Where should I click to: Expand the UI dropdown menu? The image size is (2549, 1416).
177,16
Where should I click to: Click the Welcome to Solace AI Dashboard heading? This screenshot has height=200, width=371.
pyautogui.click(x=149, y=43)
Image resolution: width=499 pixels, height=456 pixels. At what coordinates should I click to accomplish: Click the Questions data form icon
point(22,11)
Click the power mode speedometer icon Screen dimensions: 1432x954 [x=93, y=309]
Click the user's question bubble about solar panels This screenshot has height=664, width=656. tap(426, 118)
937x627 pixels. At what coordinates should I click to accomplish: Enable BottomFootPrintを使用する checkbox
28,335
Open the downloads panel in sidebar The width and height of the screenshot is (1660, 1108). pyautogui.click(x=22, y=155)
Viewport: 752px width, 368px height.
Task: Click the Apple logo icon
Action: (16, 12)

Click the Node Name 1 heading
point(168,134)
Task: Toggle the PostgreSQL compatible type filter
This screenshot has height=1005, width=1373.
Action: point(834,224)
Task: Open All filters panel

━━━━━━━━━━━━━━━━

## What this task involves
Rewrite every line of the material above as a numbered list, leaving out the blank lines.

## Answer to this exercise
1. Where should I click to: Expand the UI dropdown menu? The image size is (2549, 1416).
2. 177,16
3. Where should I click to: Click the Welcome to Solace AI Dashboard heading? This screenshot has height=200, width=371.
4. pyautogui.click(x=149, y=43)
5. Image resolution: width=499 pixels, height=456 pixels. At what coordinates should I click to accomplish: Click the Questions data form icon
6. point(22,11)
7. Click the power mode speedometer icon Screen dimensions: 1432x954 [x=93, y=309]
8. Click the user's question bubble about solar panels This screenshot has height=664, width=656. tap(426, 118)
9. 937x627 pixels. At what coordinates should I click to accomplish: Enable BottomFootPrintを使用する checkbox
10. 28,335
11. Open the downloads panel in sidebar The width and height of the screenshot is (1660, 1108). pyautogui.click(x=22, y=155)
12. Viewport: 752px width, 368px height.
13. Task: Click the Apple logo icon
14. Action: (16, 12)
15. Click the Node Name 1 heading
16. point(168,134)
17. Task: Toggle the PostgreSQL compatible type filter
18. This screenshot has height=1005, width=1373.
19. Action: point(834,224)
20. Task: Open All filters panel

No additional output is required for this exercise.